Standalone Communicator [bottom of illustration] You can order it pre-assembled or build it yourself from open source design files. The RAKwireless Meshtastic development board is based on plug-in modules such as carrier boards, environmental sensors, I/O expansion boards, wireless modules, OLED screens, LoRa and Bluetooth modules. James Provost
To test text messaging, I bought three HelTXT handheld communicators from Tindie for $85 each. They’re essentially a 3D printed enclosure housing a battery, keyboard, small screen, ESP32-based microcontroller, and LoRa radio. My initial plan was to scatter a few fellow IEEESpectrum editors around Manhattan to get a sense of the range of the handhelds in a dense urban environment. By toggling the intermediate device on and off, I would demonstrate relaying signals between handhelds that would normally be out of range of each other.

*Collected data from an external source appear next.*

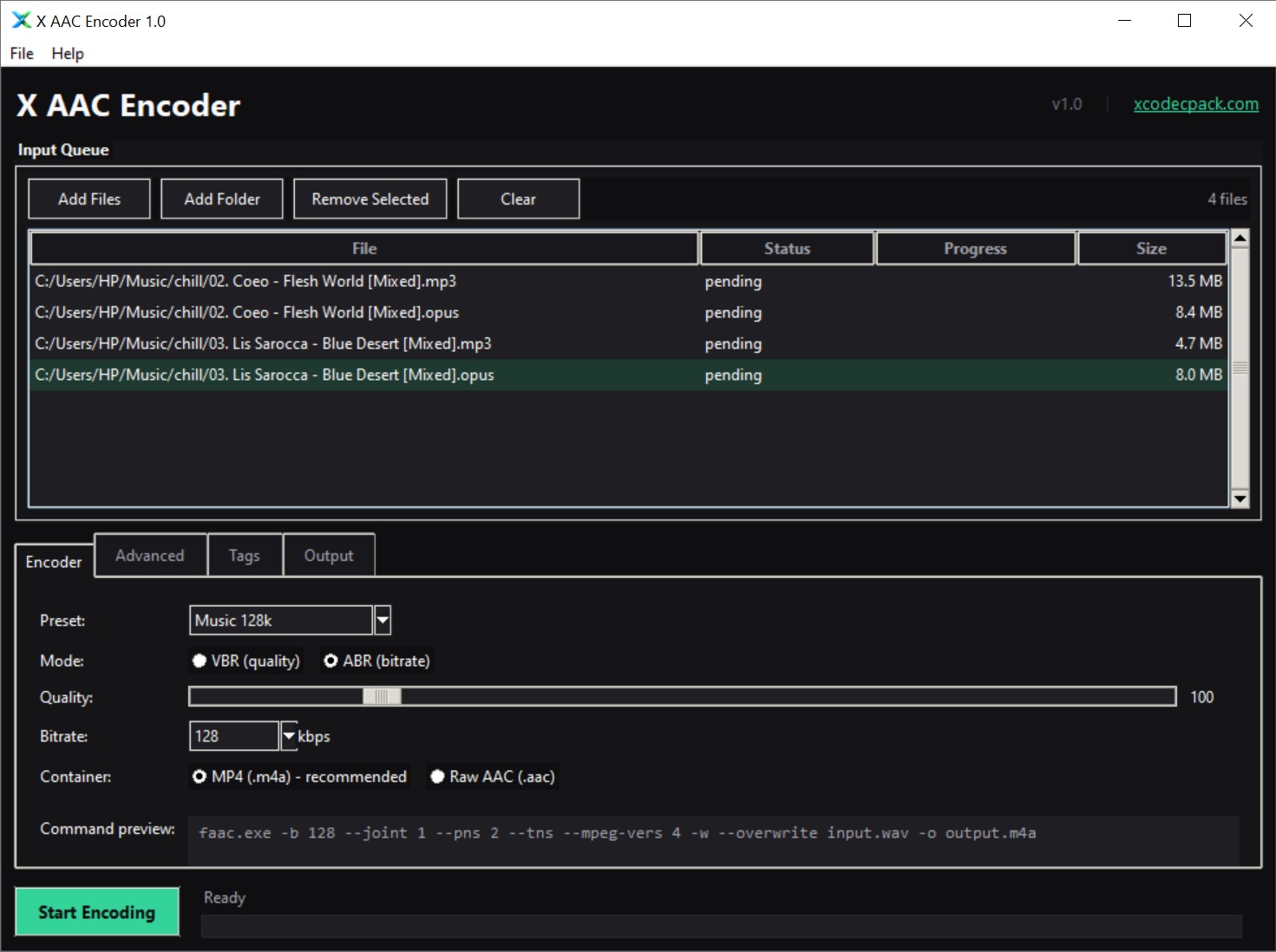
Task: Expand the Preset dropdown arrow
Action: [383, 621]
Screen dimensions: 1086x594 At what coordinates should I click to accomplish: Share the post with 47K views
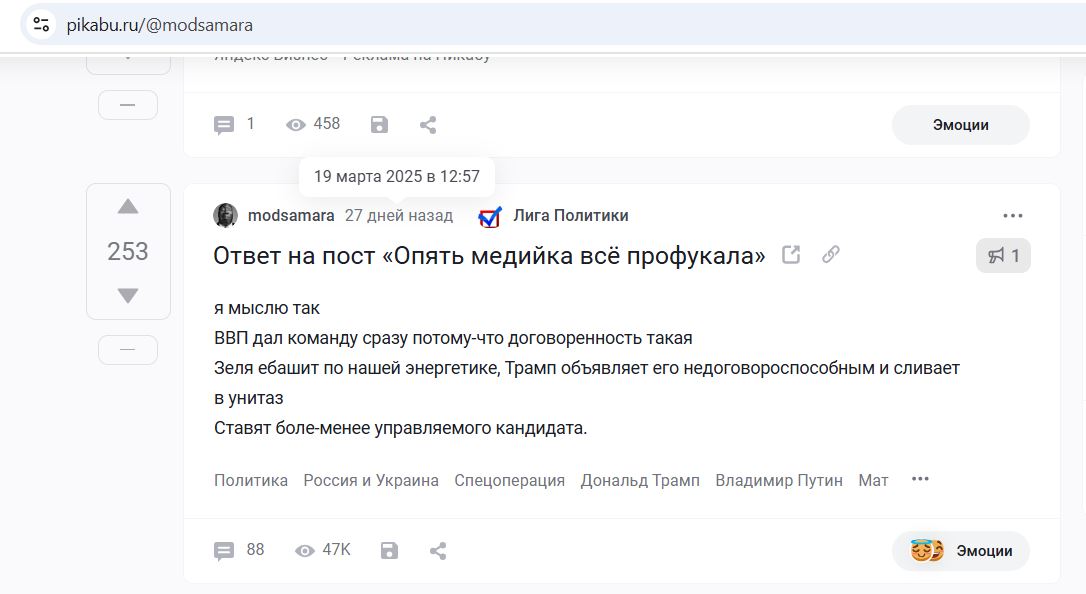coord(438,551)
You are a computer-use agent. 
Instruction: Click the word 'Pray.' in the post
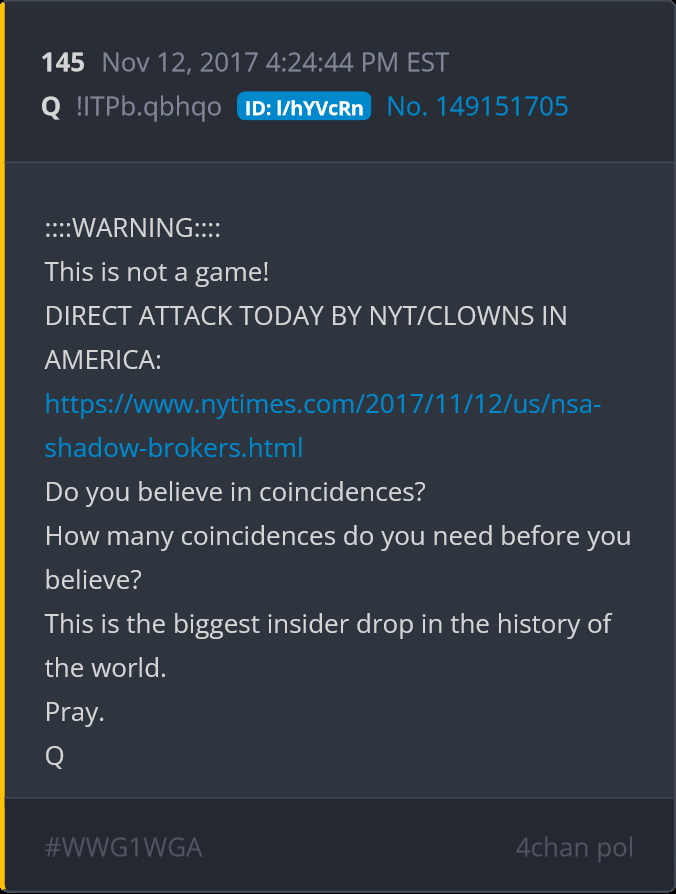(x=75, y=712)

This plan became moot within minutes of powering up the handheld, as my test “hello” transmissions were met with an unexpected “hey” in return. The handheld’s default settings were set to operate on the public channel, and my test message was received by someone with a Meshtastic setup about 4km away across the East River. I then noticed that the handheld had found a number of other Meshtastic nodes, including one 5km away on the southern tip of Manhattan. Clearly range would not be an issue, even with a forest of skyscrapers blocking the horizon. In fact, given Meshtastic’s apparent popularity, it would be impossible to test the communicator alone! (Two Spectrum editors live in Minnesota, and would love to see them try a range test with fewer Meshtastic users per square kilometer.)

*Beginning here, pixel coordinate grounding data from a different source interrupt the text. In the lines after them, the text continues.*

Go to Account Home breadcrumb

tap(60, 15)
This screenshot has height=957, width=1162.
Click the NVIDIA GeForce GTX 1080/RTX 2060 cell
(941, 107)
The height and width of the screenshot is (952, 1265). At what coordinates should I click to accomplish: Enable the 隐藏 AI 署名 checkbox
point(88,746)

I turned to my next test idea: exchanging real-time data and commands over a network. I bought the $25 WisBlock Mesh-tastic Starter Kit from RAKwireless, which is a combined LoRA radio/microcontroller and expansion board. The board can be equipped with a number of cleverly designed, inexpensive plug-in hardware modules, such as sensors and displays. The radio has both LoRa and Bluetooth antennas, and there’s a handy smartphone app that relays text messages through the radio using the Bluetooth connection and configures various settings. You can also configure the radio using a USB cable and a Python command-line interface program.
In addition to basic functionality such as establishing a private encrypted channel, you can enable several software modules in the firmware. These modules are designed to perform common tasks such as periodically reading and transmitting data from a connected environmental sensor plugin. Perhaps the most useful software module is the serial module, which allows the Meshtastic hardware to act as a gateway between your wireless network and a second microcontroller running your own custom IoT application, communicating over a two- or three-wire connection.

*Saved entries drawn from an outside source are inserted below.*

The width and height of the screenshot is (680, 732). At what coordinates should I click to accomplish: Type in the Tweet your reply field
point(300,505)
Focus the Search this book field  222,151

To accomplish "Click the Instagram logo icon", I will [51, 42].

The Meshtastic protocol has undergone significant evolution: in earlier systems, any node that heard a broadcast would rebroadcast it, causing local congestion. [top row]But now signal strength is used as a proxy for distance, so nodes that are further away will broadcast first, and nodes that hear a broadcast twice will not rebroadcast it, reducing congestion. [bottom row]James Provost
For my demo, I connected a button and LED to an Adafruit Grand Central board running CircuitPython (I chose this board because its 3.3 volt level is compatible with the RAKwireless hardware). I programmed Grand Central so that pressing the button would send an ASCII encoded message over the serial connection to the RAKwireless radio, and would light up the LED if it received an ASCII string containing the word “btn”.
On the radio side, I used a plug-in I/O expander to connect the serial transmit and receive wires. The tricky part was mapping the pin names labeled on the adapter to the corresponding microcontroller pins. When I set the receive and transmit pins on the serial module, I need to know the microcontroller pins because I don’t know how to set them on the adapter. But after flipping through a few pages of documentation, I finally found the mapping.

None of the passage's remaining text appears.